This was hardly uplifting news. After all, when you've been burdened your entire political career with a reputation for being less engaged than Sonny von Bulow, the last thing you need is someone like David Kay suggesting you were little more than a Three Card Monte mark at the mercy of the spook community.

Of course, the alternative was hardly any better.

How would it look for the president to argue he wasn't duped, but instead participated in misleading the American people by using phony data to justify a war, which up to now has taken the lives of more than 500 U.S. military personnel?

This was a no-brainer (sorry, bad word choice perhaps) for the West Wing towel snappers surrounding the president. This called for a Parallel Universe Red Alert!

White House press shill, Scott McClellan, who makes a deer caught in the headlights look like the Lion King, was sent out to insist that even though the nation's chief weapons inspector (and his successor Charles Duelfer) are steadfastly confident that Iraq had fewer lethal hardware than the Dalai Lama, the president and his gaggle of paranoid political appointees still believed otherwise.

Nuclear Gibberish

Indeed, McClellan, speaking for the president of Zircon 5, adamantly maintained the administration was still confident - despite Kay, Duelfer and Secretary of State Colin Powell's statements to the contrary - that Iraq possessed vast stores of weapons of mass destruction.
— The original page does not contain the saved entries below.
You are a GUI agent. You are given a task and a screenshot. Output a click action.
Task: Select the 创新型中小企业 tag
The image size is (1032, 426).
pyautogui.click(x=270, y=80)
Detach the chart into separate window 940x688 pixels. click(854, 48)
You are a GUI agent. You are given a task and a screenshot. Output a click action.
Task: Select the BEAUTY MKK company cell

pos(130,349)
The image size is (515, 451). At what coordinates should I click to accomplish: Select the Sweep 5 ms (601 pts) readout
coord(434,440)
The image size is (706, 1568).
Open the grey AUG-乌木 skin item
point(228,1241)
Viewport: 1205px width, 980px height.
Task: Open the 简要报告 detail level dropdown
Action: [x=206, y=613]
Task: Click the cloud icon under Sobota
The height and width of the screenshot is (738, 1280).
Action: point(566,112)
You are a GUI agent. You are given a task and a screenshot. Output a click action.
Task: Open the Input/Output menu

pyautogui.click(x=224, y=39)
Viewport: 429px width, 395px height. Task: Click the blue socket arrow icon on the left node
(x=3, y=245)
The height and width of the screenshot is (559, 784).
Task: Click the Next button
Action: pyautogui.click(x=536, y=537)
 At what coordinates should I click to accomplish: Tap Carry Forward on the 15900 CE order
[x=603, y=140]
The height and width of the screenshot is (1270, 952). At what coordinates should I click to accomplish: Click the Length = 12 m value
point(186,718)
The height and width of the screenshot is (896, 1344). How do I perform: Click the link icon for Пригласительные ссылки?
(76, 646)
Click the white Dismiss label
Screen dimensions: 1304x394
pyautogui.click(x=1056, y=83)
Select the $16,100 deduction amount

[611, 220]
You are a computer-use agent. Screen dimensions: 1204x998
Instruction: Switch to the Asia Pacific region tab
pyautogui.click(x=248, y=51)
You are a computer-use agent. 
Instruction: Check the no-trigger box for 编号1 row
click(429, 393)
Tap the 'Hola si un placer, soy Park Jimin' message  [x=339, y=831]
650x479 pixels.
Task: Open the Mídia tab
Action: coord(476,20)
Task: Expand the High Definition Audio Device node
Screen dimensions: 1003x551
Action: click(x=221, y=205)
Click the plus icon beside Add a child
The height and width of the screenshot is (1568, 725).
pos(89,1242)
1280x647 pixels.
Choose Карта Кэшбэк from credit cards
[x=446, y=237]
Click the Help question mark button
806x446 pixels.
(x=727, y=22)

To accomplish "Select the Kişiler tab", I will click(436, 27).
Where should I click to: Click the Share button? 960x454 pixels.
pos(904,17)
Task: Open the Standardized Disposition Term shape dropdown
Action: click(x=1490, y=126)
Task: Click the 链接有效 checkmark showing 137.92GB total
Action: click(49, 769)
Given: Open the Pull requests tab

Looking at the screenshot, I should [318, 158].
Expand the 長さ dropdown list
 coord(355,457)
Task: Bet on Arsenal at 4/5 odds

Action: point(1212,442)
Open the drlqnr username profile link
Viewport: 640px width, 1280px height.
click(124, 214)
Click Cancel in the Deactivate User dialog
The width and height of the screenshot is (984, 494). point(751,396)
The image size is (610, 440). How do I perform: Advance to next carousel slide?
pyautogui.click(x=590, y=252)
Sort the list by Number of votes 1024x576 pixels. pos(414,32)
In an attempt to obfuscate the circumstances surrounding Bush's apparent AWOL from reality when it came to the invasion of a foreign country, the deaths of thousands of its citizens, the estrangement from the world community and the loss of American life, the White House has seized upon whether anyone in the administration ever made the precise claim that Saddam posed an ``imminent threat.''

But that is parsing on a scale that makes Bill Clinton look like Mr. Rogers .

In the end, it depends on your definition of bold-faced chutzpah White House hooey.

The overriding predicate for going to war with Iraq began and ended on the issue of weapons of mass destruction.

It was the mantra blathered by every senior member of the Bush administration on the Sunday talk shows, in speeches, including the State of Union address (remember the Niger nuclear gibberish) and before the United Nations.

And now these Heritage Foundation frat boys want you to believe that for all their patronizing hubris, they were led astray by CIA career paper pushers?

How comforting it must be for the families of the U.S. service personnel who have died in Iraq to know that their loved ones gave their lives because the president and his top advisers were led like lemmings into war.

What does this mean? The buck passing stops at Langley?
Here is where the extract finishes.